> Written task
Please copy out every row below word for word, leaving nothing out.

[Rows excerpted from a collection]
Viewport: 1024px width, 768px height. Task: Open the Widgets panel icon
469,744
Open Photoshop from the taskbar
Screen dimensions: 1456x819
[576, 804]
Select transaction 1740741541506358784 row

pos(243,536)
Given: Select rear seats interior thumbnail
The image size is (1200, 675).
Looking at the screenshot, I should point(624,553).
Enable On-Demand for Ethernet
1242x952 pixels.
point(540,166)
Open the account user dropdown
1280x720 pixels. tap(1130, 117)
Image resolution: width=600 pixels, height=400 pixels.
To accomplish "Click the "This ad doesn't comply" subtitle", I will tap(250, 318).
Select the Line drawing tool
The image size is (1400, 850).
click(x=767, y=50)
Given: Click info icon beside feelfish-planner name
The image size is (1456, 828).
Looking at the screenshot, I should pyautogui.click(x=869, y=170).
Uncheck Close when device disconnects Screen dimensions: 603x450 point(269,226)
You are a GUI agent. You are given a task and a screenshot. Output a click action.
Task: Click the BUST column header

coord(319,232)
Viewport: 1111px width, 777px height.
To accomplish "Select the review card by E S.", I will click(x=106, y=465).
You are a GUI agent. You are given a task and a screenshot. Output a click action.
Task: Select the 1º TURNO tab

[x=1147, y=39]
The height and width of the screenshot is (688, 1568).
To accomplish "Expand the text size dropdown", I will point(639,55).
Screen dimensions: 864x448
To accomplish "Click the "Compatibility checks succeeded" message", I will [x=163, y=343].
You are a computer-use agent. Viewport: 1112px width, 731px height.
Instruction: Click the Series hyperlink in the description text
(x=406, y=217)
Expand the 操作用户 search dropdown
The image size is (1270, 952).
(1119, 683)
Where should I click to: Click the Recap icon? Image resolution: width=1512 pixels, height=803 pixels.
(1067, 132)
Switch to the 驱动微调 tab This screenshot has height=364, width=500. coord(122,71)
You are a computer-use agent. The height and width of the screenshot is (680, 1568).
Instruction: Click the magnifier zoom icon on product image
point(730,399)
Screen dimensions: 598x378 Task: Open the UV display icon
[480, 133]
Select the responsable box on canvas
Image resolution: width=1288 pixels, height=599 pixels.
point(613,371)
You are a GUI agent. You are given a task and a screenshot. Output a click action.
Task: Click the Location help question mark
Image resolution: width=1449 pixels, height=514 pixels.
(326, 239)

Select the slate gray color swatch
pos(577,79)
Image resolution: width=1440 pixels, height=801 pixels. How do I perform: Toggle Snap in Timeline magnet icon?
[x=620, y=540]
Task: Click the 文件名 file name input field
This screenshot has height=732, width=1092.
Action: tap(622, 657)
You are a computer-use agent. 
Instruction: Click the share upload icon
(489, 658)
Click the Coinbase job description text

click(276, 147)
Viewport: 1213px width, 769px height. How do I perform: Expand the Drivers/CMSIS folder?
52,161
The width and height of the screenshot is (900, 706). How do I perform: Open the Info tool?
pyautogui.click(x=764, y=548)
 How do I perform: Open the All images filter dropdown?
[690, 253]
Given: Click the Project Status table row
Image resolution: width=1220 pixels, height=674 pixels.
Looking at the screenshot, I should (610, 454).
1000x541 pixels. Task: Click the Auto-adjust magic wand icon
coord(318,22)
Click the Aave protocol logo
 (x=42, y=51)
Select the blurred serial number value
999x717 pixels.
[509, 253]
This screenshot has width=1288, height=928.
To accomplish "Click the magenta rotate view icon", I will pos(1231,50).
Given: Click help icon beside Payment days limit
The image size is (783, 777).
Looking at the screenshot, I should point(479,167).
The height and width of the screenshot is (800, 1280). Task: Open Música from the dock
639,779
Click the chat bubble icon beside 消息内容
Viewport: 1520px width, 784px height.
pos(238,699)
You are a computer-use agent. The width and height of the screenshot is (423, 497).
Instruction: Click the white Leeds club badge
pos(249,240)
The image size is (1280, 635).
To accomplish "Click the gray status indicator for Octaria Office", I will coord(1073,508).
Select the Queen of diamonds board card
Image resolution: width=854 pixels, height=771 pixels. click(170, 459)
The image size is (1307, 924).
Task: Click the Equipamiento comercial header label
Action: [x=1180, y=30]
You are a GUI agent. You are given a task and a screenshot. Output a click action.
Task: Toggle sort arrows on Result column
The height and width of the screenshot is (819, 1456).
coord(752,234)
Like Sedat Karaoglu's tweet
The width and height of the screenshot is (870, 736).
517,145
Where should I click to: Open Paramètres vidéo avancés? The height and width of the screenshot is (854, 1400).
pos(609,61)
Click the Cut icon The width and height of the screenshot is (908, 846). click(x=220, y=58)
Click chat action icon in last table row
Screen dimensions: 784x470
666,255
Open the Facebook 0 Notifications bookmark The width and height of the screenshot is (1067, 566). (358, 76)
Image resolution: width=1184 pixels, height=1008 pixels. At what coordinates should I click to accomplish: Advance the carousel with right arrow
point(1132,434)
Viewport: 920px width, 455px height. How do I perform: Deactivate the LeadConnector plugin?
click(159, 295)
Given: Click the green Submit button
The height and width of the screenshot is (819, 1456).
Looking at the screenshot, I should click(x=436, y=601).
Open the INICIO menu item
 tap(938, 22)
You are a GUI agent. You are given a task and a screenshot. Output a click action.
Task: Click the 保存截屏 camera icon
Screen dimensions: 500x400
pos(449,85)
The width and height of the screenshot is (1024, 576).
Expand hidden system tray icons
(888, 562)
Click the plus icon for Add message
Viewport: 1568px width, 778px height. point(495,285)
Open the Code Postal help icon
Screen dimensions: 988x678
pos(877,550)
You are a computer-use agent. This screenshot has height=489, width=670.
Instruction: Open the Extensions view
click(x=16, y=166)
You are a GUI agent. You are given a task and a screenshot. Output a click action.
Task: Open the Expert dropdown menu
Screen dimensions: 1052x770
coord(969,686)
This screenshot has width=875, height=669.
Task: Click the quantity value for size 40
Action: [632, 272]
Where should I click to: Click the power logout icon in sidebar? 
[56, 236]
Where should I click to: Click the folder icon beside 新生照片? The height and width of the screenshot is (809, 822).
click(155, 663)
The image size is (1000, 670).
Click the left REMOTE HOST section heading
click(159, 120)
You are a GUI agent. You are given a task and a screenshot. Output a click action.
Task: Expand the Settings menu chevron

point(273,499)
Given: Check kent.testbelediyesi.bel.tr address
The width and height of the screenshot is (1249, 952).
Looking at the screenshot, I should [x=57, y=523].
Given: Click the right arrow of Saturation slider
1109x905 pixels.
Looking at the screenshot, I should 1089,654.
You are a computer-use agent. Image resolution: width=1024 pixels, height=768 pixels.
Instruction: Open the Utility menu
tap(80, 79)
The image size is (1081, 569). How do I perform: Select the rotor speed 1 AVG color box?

> Finished answer
Viewport: 1024px width, 768px height. Task: Open the Widgets panel icon
469,744
Open Photoshop from the taskbar
Screen dimensions: 1456x819
[576, 804]
Select transaction 1740741541506358784 row

pos(243,536)
Given: Select rear seats interior thumbnail
The image size is (1200, 675).
Looking at the screenshot, I should point(624,553).
Enable On-Demand for Ethernet
1242x952 pixels.
point(540,166)
Open the account user dropdown
1280x720 pixels. tap(1130, 117)
Image resolution: width=600 pixels, height=400 pixels.
To accomplish "Click the "This ad doesn't comply" subtitle", I will tap(250, 318).
Select the Line drawing tool
The image size is (1400, 850).
click(x=767, y=50)
Given: Click info icon beside feelfish-planner name
The image size is (1456, 828).
Looking at the screenshot, I should pyautogui.click(x=869, y=170).
Uncheck Close when device disconnects Screen dimensions: 603x450 point(269,226)
You are a GUI agent. You are given a task and a screenshot. Output a click action.
Task: Click the BUST column header

coord(319,232)
Viewport: 1111px width, 777px height.
To accomplish "Select the review card by E S.", I will click(x=106, y=465).
You are a GUI agent. You are given a task and a screenshot. Output a click action.
Task: Select the 1º TURNO tab

[x=1147, y=39]
The height and width of the screenshot is (688, 1568).
To accomplish "Expand the text size dropdown", I will point(639,55).
Screen dimensions: 864x448
To accomplish "Click the "Compatibility checks succeeded" message", I will [x=163, y=343].
You are a computer-use agent. Viewport: 1112px width, 731px height.
Instruction: Click the Series hyperlink in the description text
(x=406, y=217)
Expand the 操作用户 search dropdown
The image size is (1270, 952).
(1119, 683)
Where should I click to: Click the Recap icon? Image resolution: width=1512 pixels, height=803 pixels.
(1067, 132)
Switch to the 驱动微调 tab This screenshot has height=364, width=500. coord(122,71)
You are a computer-use agent. The height and width of the screenshot is (680, 1568).
Instruction: Click the magnifier zoom icon on product image
point(730,399)
Screen dimensions: 598x378 Task: Open the UV display icon
[480, 133]
Select the responsable box on canvas
Image resolution: width=1288 pixels, height=599 pixels.
point(613,371)
You are a GUI agent. You are given a task and a screenshot. Output a click action.
Task: Click the Location help question mark
Image resolution: width=1449 pixels, height=514 pixels.
(326, 239)

Select the slate gray color swatch
pos(577,79)
Image resolution: width=1440 pixels, height=801 pixels. How do I perform: Toggle Snap in Timeline magnet icon?
[x=620, y=540]
Task: Click the 文件名 file name input field
This screenshot has height=732, width=1092.
Action: tap(622, 657)
You are a computer-use agent. 
Instruction: Click the share upload icon
(489, 658)
Click the Coinbase job description text

click(276, 147)
Viewport: 1213px width, 769px height. How do I perform: Expand the Drivers/CMSIS folder?
52,161
The width and height of the screenshot is (900, 706). How do I perform: Open the Info tool?
pyautogui.click(x=764, y=548)
 How do I perform: Open the All images filter dropdown?
[690, 253]
Given: Click the Project Status table row
Image resolution: width=1220 pixels, height=674 pixels.
Looking at the screenshot, I should (610, 454).
1000x541 pixels. Task: Click the Auto-adjust magic wand icon
coord(318,22)
Click the Aave protocol logo
 (x=42, y=51)
Select the blurred serial number value
999x717 pixels.
[509, 253]
This screenshot has width=1288, height=928.
To accomplish "Click the magenta rotate view icon", I will pos(1231,50).
Given: Click help icon beside Payment days limit
The image size is (783, 777).
Looking at the screenshot, I should point(479,167).
The height and width of the screenshot is (800, 1280). Task: Open Música from the dock
639,779
Click the chat bubble icon beside 消息内容
Viewport: 1520px width, 784px height.
pos(238,699)
You are a computer-use agent. The width and height of the screenshot is (423, 497).
Instruction: Click the white Leeds club badge
pos(249,240)
The image size is (1280, 635).
To accomplish "Click the gray status indicator for Octaria Office", I will coord(1073,508).
Select the Queen of diamonds board card
Image resolution: width=854 pixels, height=771 pixels. click(170, 459)
The image size is (1307, 924).
Task: Click the Equipamiento comercial header label
Action: [x=1180, y=30]
You are a GUI agent. You are given a task and a screenshot. Output a click action.
Task: Toggle sort arrows on Result column
The height and width of the screenshot is (819, 1456).
coord(752,234)
Like Sedat Karaoglu's tweet
The width and height of the screenshot is (870, 736).
517,145
Where should I click to: Open Paramètres vidéo avancés? The height and width of the screenshot is (854, 1400).
pos(609,61)
Click the Cut icon The width and height of the screenshot is (908, 846). click(x=220, y=58)
Click chat action icon in last table row
Screen dimensions: 784x470
666,255
Open the Facebook 0 Notifications bookmark The width and height of the screenshot is (1067, 566). (358, 76)
Image resolution: width=1184 pixels, height=1008 pixels. At what coordinates should I click to accomplish: Advance the carousel with right arrow
point(1132,434)
Viewport: 920px width, 455px height. How do I perform: Deactivate the LeadConnector plugin?
click(159, 295)
Given: Click the green Submit button
The height and width of the screenshot is (819, 1456).
Looking at the screenshot, I should click(x=436, y=601).
Open the INICIO menu item
 tap(938, 22)
You are a GUI agent. You are given a task and a screenshot. Output a click action.
Task: Click the 保存截屏 camera icon
Screen dimensions: 500x400
pos(449,85)
The width and height of the screenshot is (1024, 576).
Expand hidden system tray icons
(888, 562)
Click the plus icon for Add message
Viewport: 1568px width, 778px height. point(495,285)
Open the Code Postal help icon
Screen dimensions: 988x678
pos(877,550)
You are a computer-use agent. This screenshot has height=489, width=670.
Instruction: Open the Extensions view
click(x=16, y=166)
You are a GUI agent. You are given a task and a screenshot. Output a click action.
Task: Open the Expert dropdown menu
Screen dimensions: 1052x770
coord(969,686)
This screenshot has width=875, height=669.
Task: Click the quantity value for size 40
Action: [632, 272]
Where should I click to: Click the power logout icon in sidebar? 
[56, 236]
Where should I click to: Click the folder icon beside 新生照片? The height and width of the screenshot is (809, 822).
click(155, 663)
The image size is (1000, 670).
Click the left REMOTE HOST section heading
click(159, 120)
You are a GUI agent. You are given a task and a screenshot. Output a click action.
Task: Expand the Settings menu chevron

point(273,499)
Given: Check kent.testbelediyesi.bel.tr address
The width and height of the screenshot is (1249, 952).
Looking at the screenshot, I should [x=57, y=523].
Given: Click the right arrow of Saturation slider
1109x905 pixels.
Looking at the screenshot, I should 1089,654.
You are a computer-use agent. Image resolution: width=1024 pixels, height=768 pixels.
Instruction: Open the Utility menu
tap(80, 79)
The image size is (1081, 569). How do I perform: Select the rotor speed 1 AVG color box?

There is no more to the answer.